DATA LISTING

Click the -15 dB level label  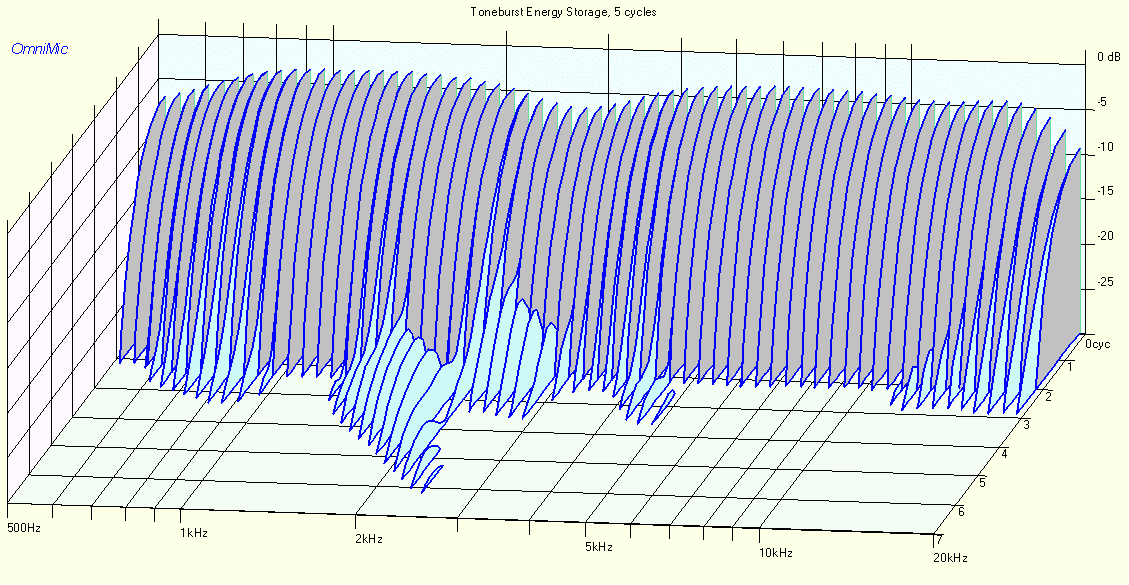point(1103,192)
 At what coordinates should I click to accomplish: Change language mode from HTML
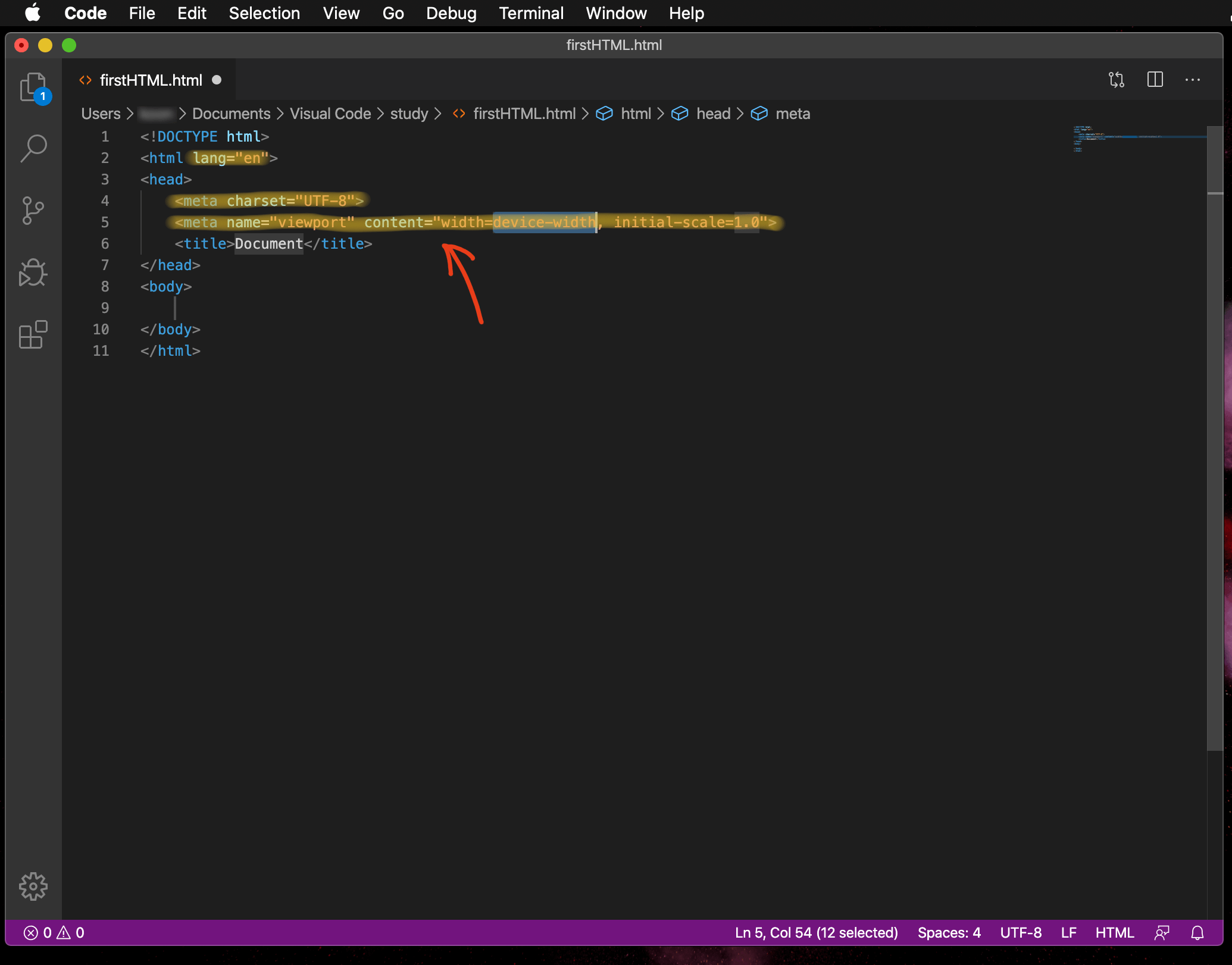1114,933
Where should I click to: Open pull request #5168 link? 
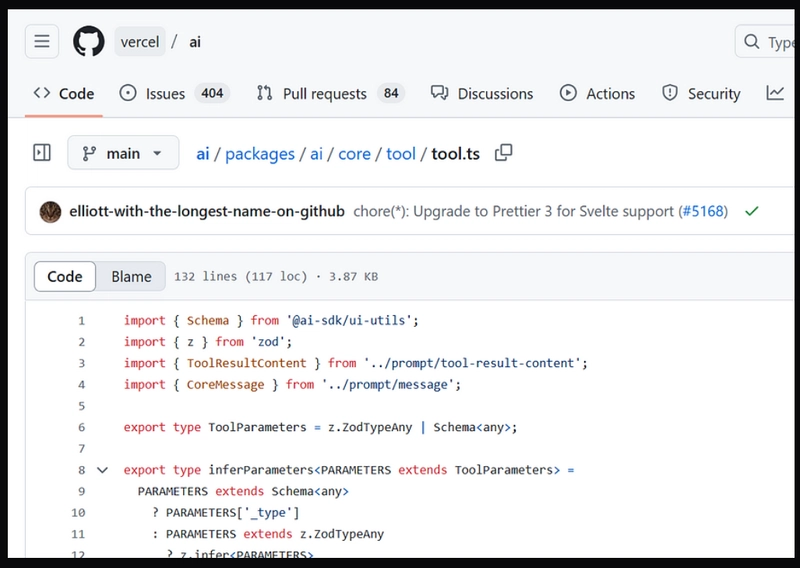click(x=703, y=211)
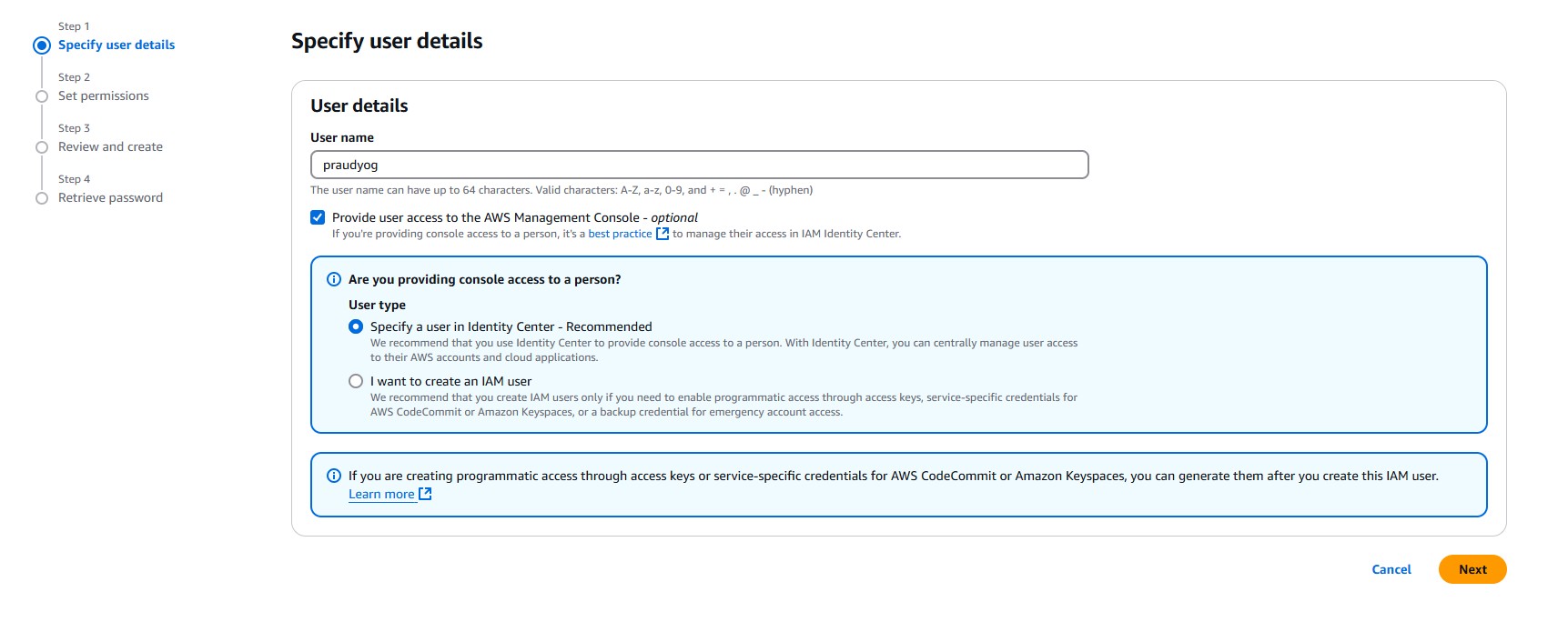Uncheck Provide user access to AWS Management Console
The height and width of the screenshot is (632, 1568).
point(318,217)
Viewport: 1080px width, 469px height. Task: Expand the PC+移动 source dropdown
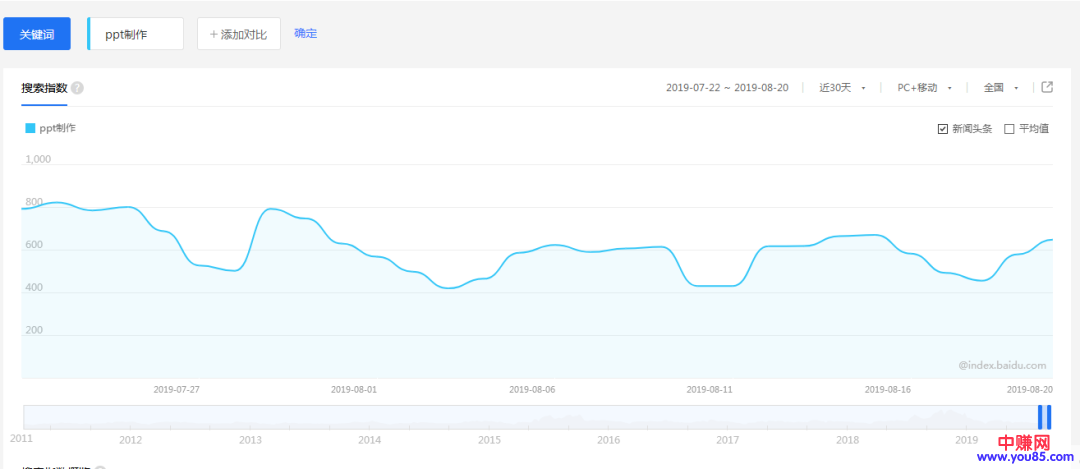click(924, 88)
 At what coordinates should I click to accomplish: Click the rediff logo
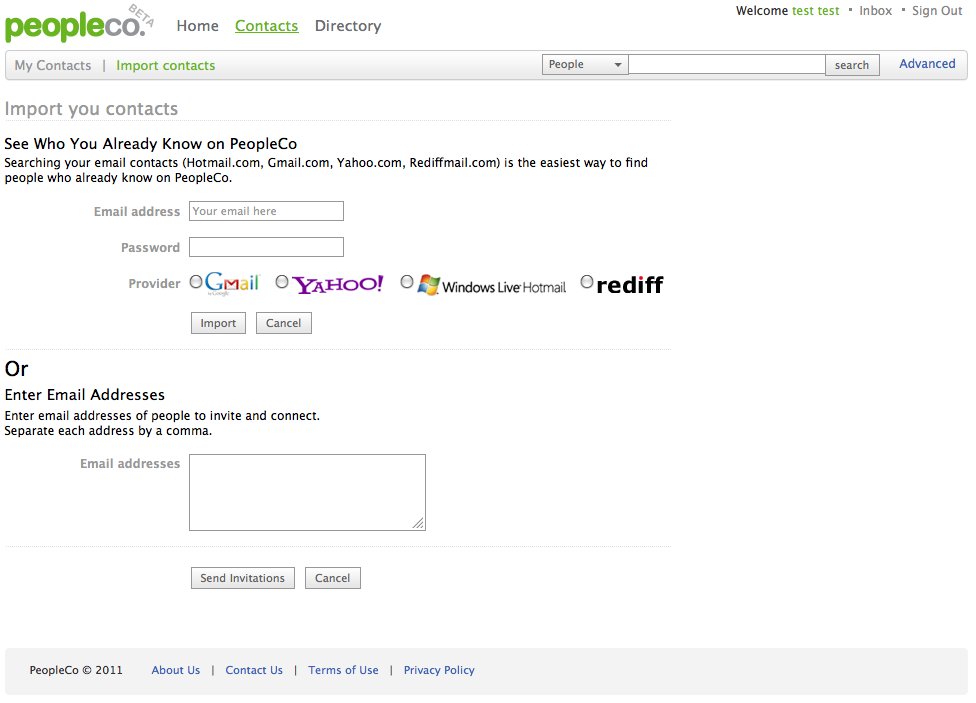pyautogui.click(x=630, y=285)
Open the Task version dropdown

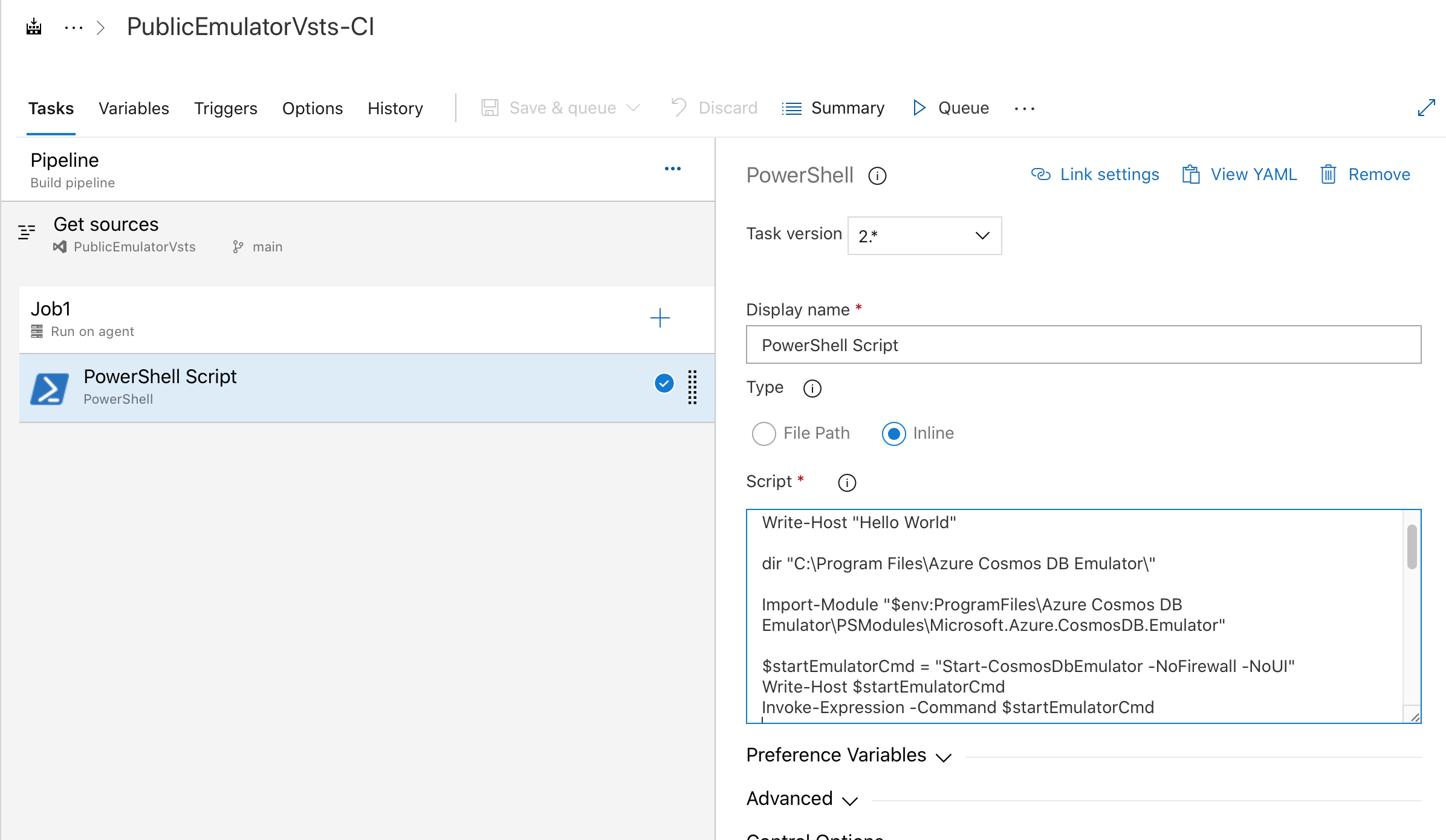pyautogui.click(x=921, y=234)
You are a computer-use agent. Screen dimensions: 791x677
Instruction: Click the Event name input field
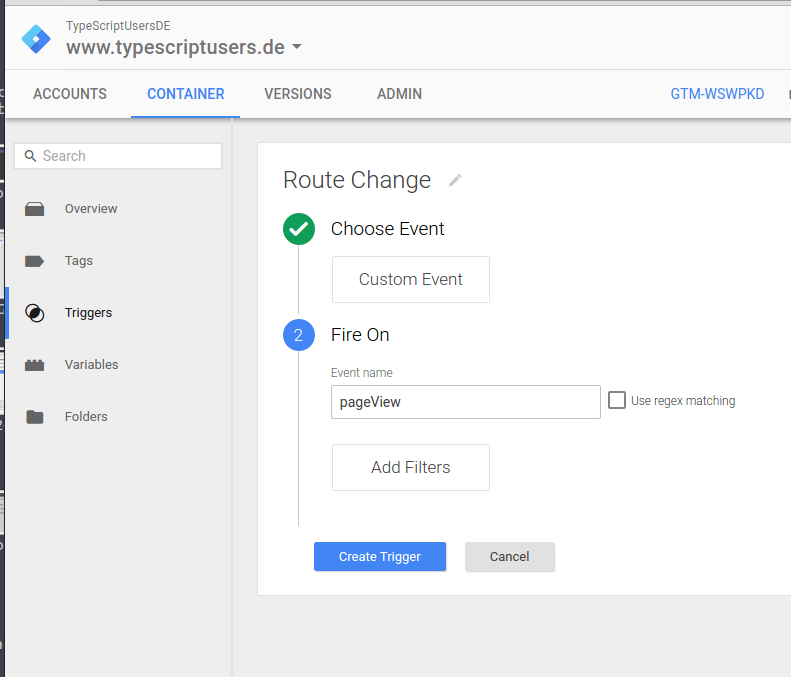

WRITTEN TASK
Copy out the items above word for word, from the line containing "Where should I" through the end of the items. Leave the pictures out.

TASK SOLUTION
Where should I click to: Open pull request #5168 link? 
click(x=703, y=211)
Uncheck Provide user access to AWS Management Console
The height and width of the screenshot is (632, 1568).
point(318,217)
Viewport: 1080px width, 469px height. Task: Expand the PC+移动 source dropdown
click(924, 88)
 At what coordinates should I click to accomplish: Click the rediff logo
pyautogui.click(x=630, y=285)
Open the Task version dropdown

pyautogui.click(x=921, y=234)
You are a computer-use agent. Screen dimensions: 791x677
Instruction: Click the Event name input field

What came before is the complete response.